Get this now | finestre aperte.

Ho letto "Benedizione" con molta calma. Concordo su ciò che viene detto sul retro della copertina, non ti lascia andare quando lo prendi in mano. Kent Haruf è capace di stregarti. Ti immobilizza, letteralmente. Io però l'ho presa con calma, ho capito che dovevo farlo immediatamente. 

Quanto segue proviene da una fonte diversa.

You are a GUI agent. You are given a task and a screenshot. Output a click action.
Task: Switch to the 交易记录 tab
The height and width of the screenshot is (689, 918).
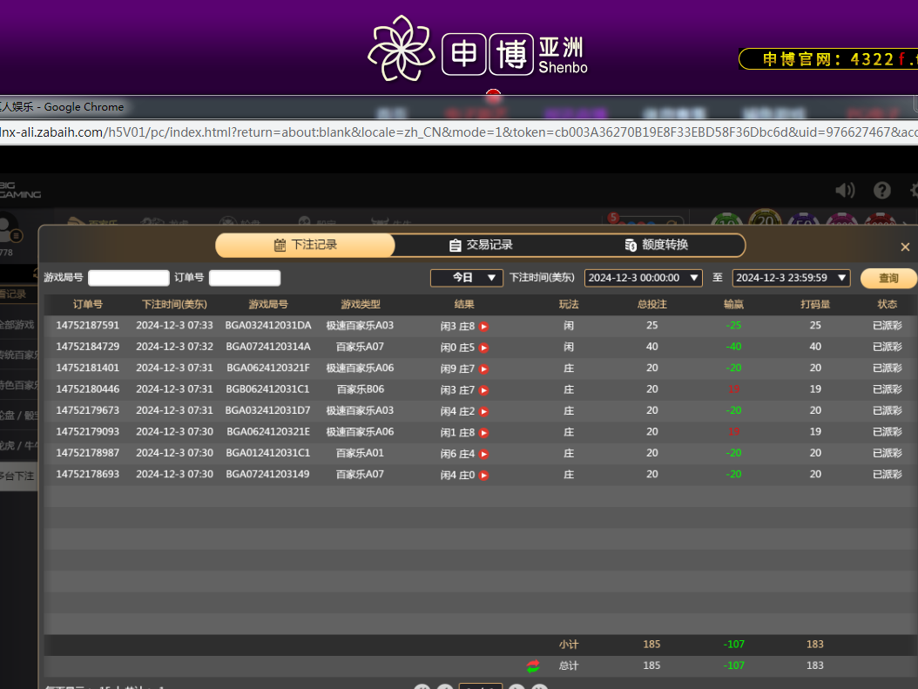480,246
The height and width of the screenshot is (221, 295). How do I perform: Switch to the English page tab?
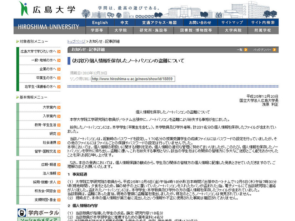click(100, 22)
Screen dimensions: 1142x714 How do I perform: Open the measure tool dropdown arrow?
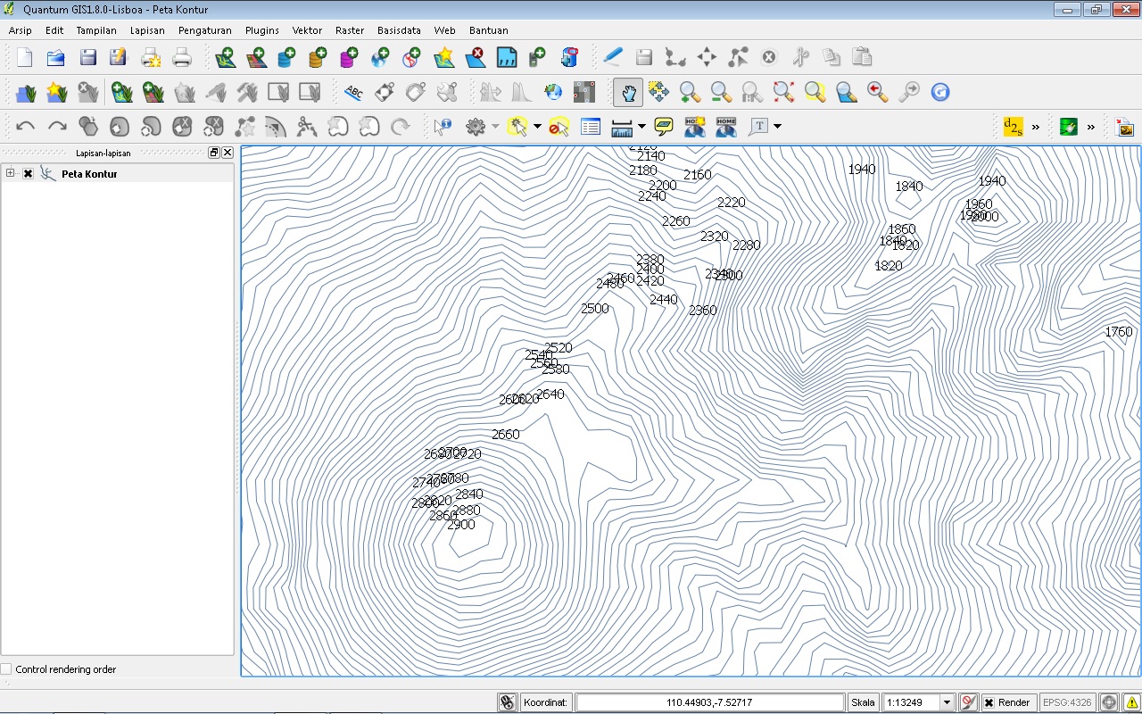coord(640,126)
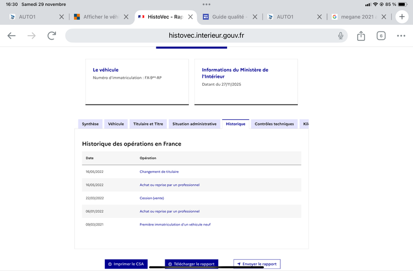Open the share sheet icon
413x271 pixels.
pos(361,36)
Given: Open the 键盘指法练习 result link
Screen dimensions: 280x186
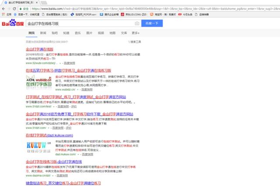Looking at the screenshot, I should tap(63, 182).

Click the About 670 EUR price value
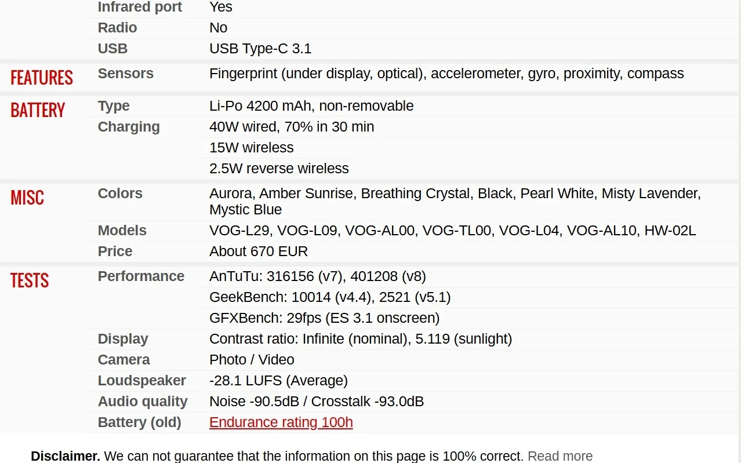coord(259,251)
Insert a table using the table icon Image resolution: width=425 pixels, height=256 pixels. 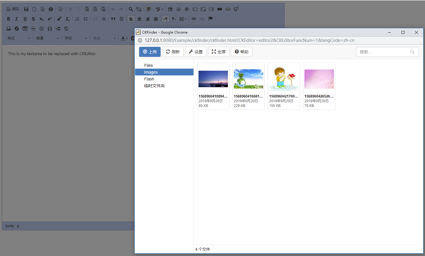(x=25, y=28)
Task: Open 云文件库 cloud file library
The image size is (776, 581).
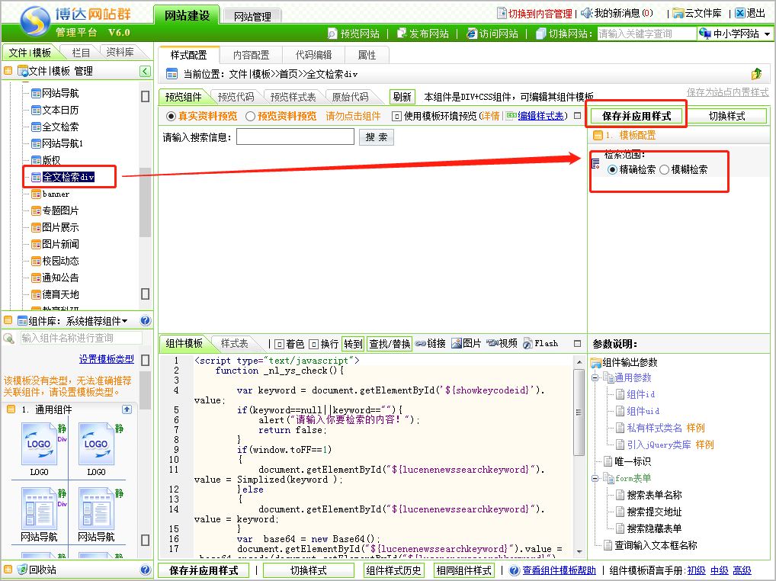Action: point(678,13)
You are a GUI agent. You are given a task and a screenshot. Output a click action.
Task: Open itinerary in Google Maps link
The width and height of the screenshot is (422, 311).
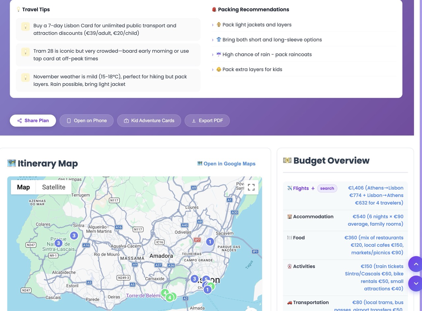226,163
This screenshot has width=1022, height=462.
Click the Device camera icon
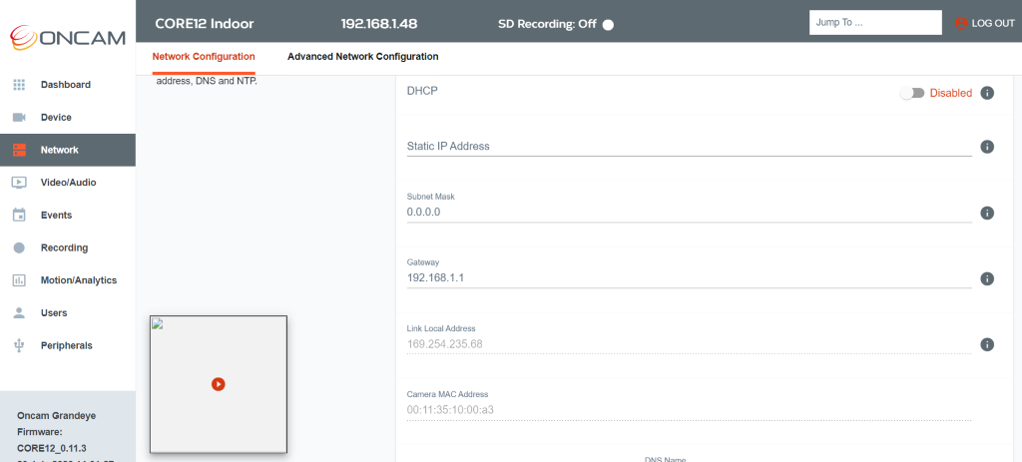coord(19,118)
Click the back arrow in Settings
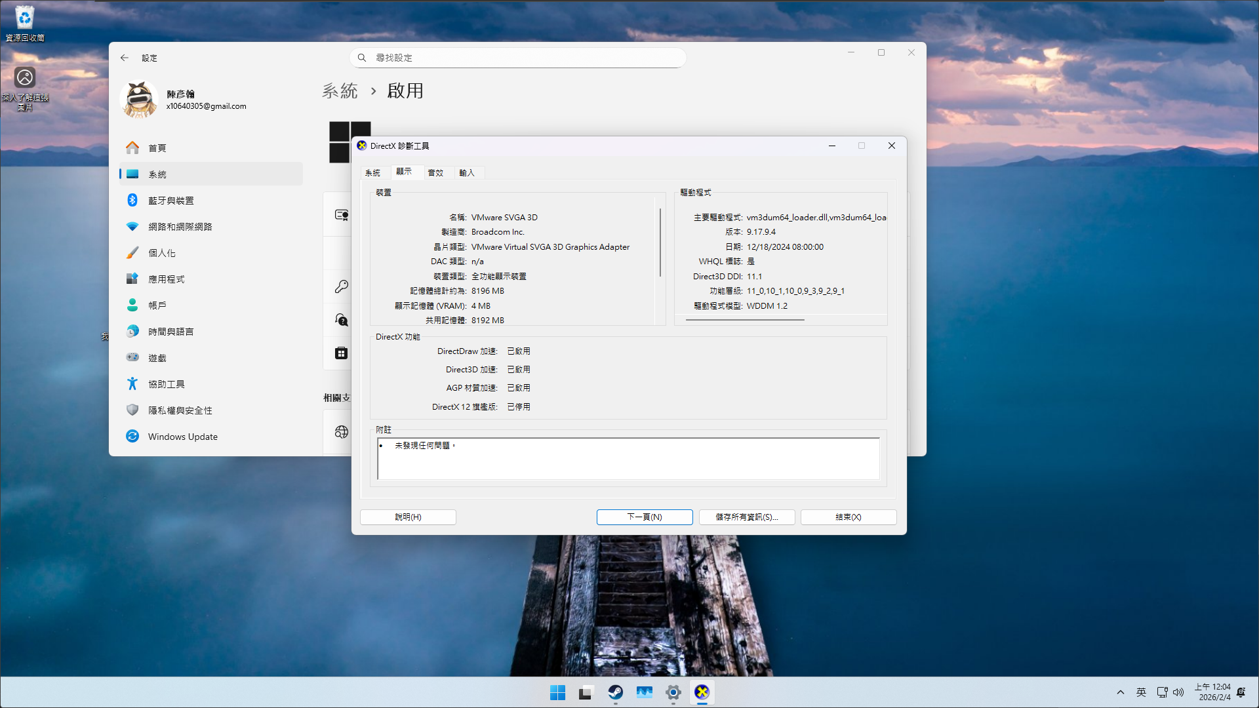 (x=125, y=58)
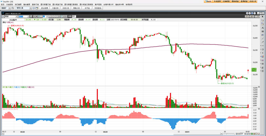Open the 常用工具 dropdown list
Image resolution: width=266 pixels, height=136 pixels.
coord(31,8)

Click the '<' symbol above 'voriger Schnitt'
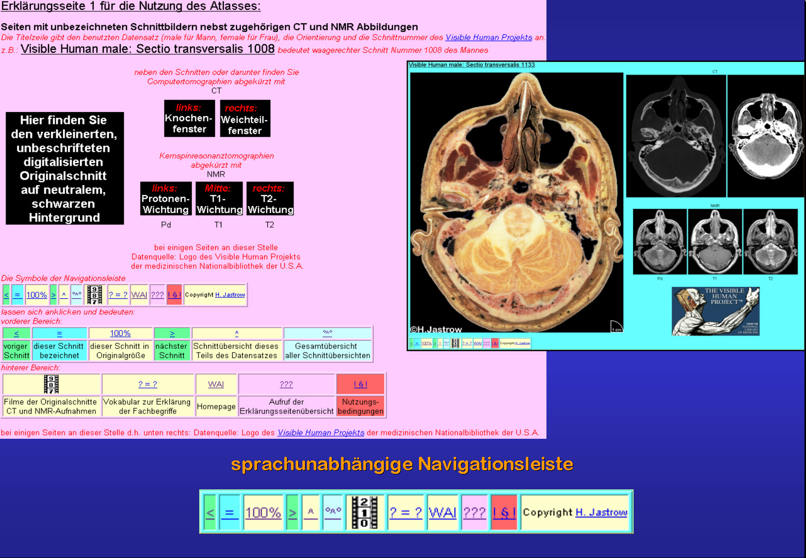(17, 333)
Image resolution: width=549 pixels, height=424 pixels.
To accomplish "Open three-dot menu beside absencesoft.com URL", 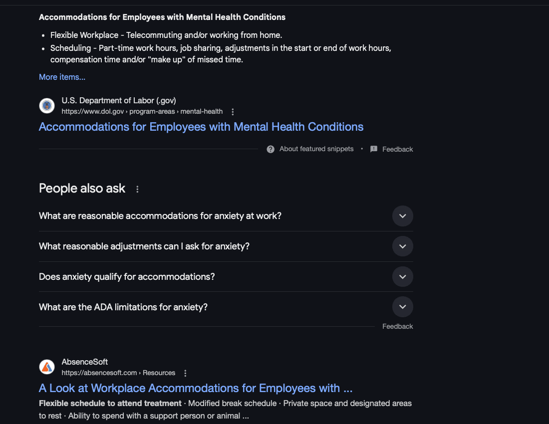I will tap(185, 373).
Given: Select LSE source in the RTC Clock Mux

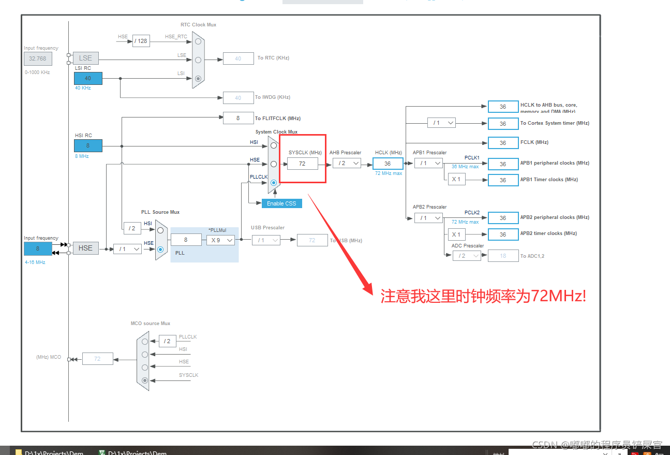Looking at the screenshot, I should [197, 60].
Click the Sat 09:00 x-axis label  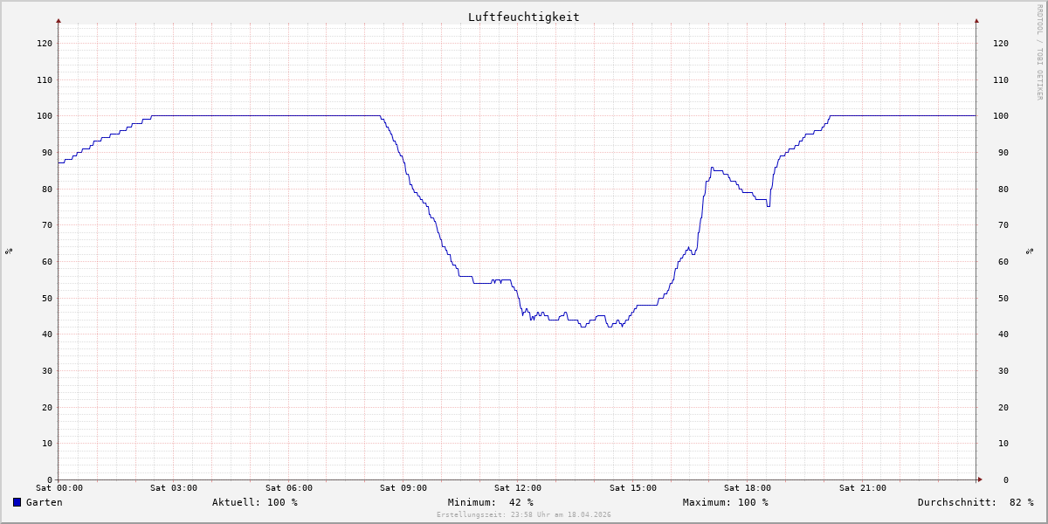coord(403,488)
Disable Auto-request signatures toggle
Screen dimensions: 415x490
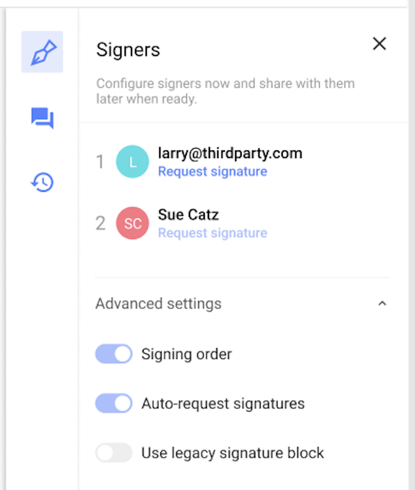[114, 403]
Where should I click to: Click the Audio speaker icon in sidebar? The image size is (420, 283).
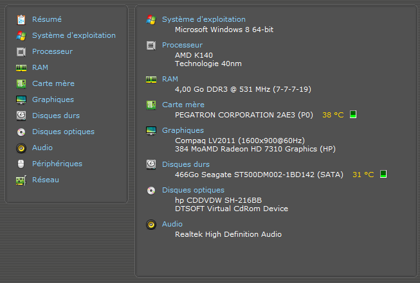click(21, 148)
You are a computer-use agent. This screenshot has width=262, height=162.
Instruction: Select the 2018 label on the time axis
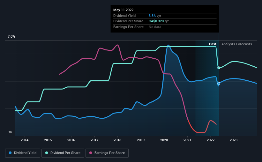[117, 140]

La narrazione è scarna, prima di fronzoli, senza alcun vociare isterico che pretende da te una qualche comprensione. In una storia che parla di un uomo che sta per morire, ma anche di molto altro, ci si aspetta qualcosa di pretenzioso forse, una messa in mostra del dolore. Non solo questi inutili orpelli non ci sono, ma grazie appunto a una scrittura completamente priva di aggiunte superficiali abbiamo un manifesto che ci racconta lento storie di vite che passano. 
Quando Dad Lewis sta per morire la figlia Lorraine torna in città. Poi ci sono i vicini di casa. Ma anche un pastore troppo complicato o una relazione che è chiaro quanto non possa funzionare. Sono quelli che si definiscono momenti di vita quotidiana, e in molti hanno detto "Carver". Però qui secondo me è un po' diverso. Carver ti stritola la mano (e il cuore anche), mentre qui è come trovarsi di fronte a una finestra aperta, e senza malizia né troppo clamore mettersi a vedere cosa fanno le persone lì dentro. Anche per questo l'ho presa con calma. I capitoli sono brevi, i dialoghi, dio mio, i dialoghi. I dialoghi sono quadri perfetti. Malinconici, esatti, ecco, c'è un'esattezza umana che può sembrare costruita in maniera quasi fin troppo perfetta, quando in realtà vi ritroverete a provare solo pura empatia. 

In questi momenti dove ci si trova ad osservare queste vite che procedono, o rallentando ripercorrendo un poco il passato, si affrontano tantissime cose anche se in realtà possono sembrare poche. Ci sono silenzi preziosissimi e parole accurate. Niente viene mai comunque lasciato a sé stesso. Una malinconia quasi brutale.